[What is expected] Which lines belong in your copy? Those from the start of the data through the line with "Click the Schedule a meeting link", exactly as written, without any pictures.

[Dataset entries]

=== Begin Enclosure ===

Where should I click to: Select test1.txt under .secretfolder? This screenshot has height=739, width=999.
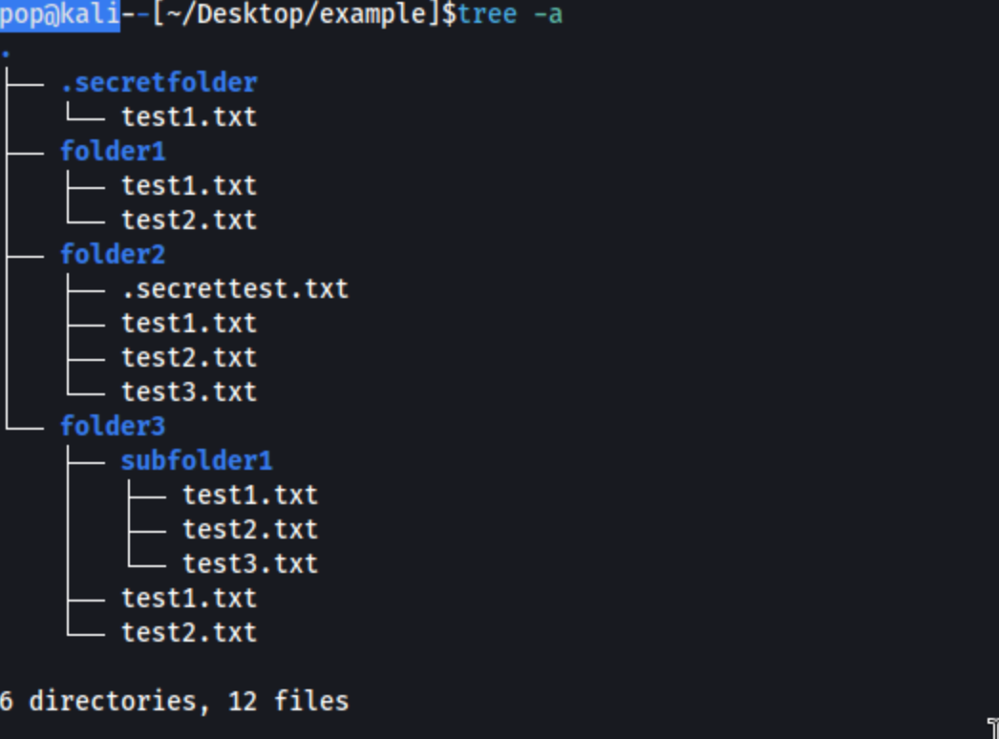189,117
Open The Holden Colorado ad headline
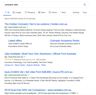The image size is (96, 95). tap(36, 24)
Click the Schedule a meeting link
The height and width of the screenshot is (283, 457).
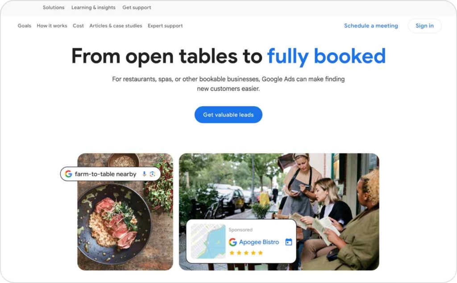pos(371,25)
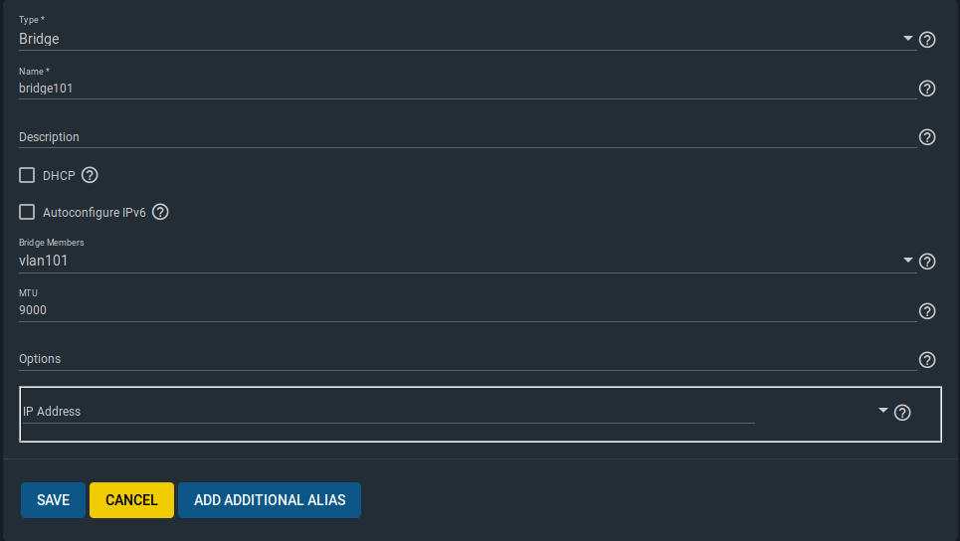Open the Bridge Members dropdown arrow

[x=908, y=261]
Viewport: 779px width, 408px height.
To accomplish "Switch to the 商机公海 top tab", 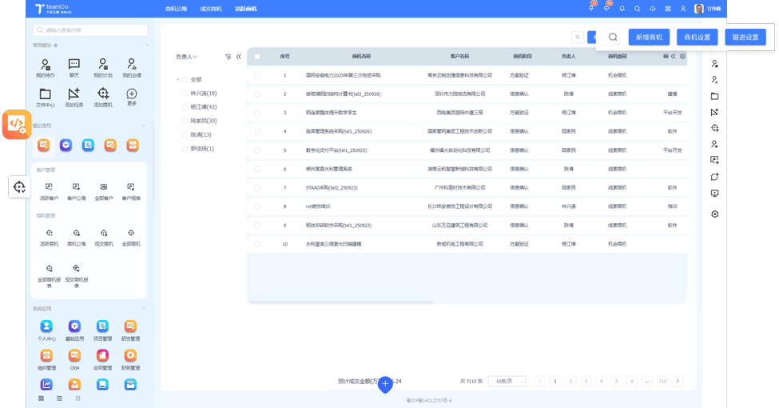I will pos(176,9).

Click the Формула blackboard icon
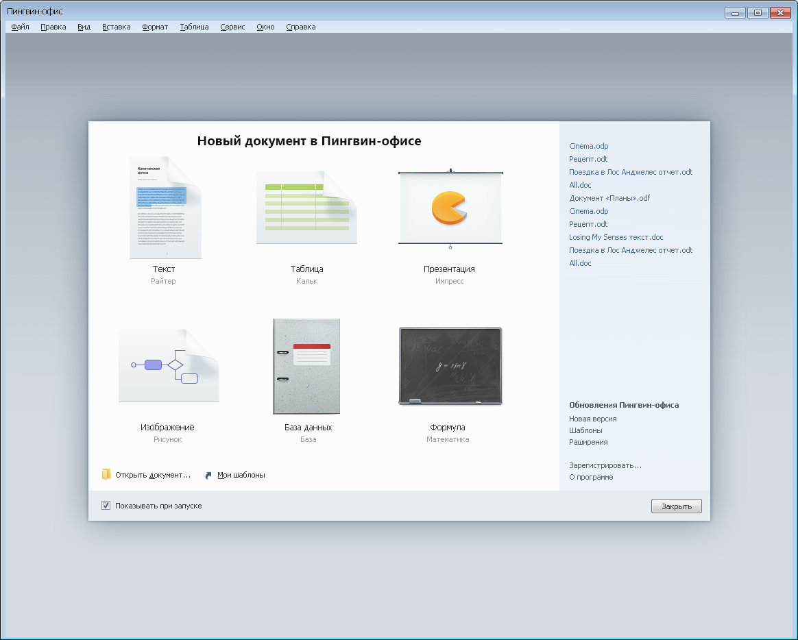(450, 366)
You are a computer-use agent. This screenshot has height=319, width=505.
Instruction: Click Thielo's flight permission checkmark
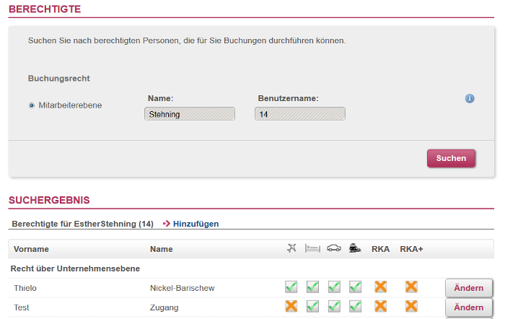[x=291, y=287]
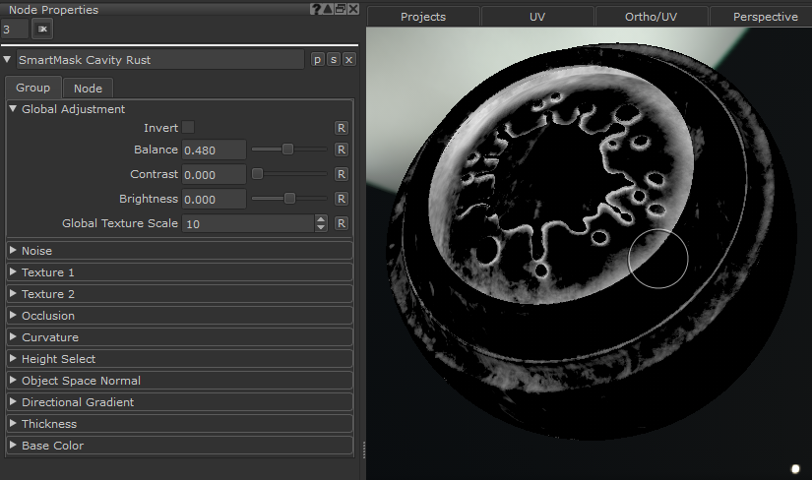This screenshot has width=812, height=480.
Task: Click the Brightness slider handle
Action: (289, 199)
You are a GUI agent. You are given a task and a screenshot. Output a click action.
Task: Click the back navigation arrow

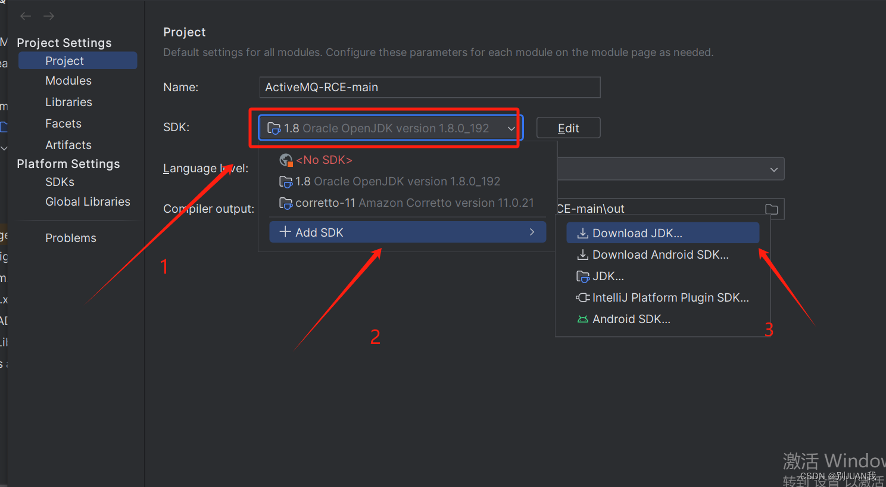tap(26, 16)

=== End Enclosure ===

[Response to this exercise]
Where should I click to: Select test1.txt under .secretfolder? This screenshot has height=739, width=999.
189,117
Open The Holden Colorado ad headline
The image size is (96, 95). tap(36, 24)
Click the Schedule a meeting link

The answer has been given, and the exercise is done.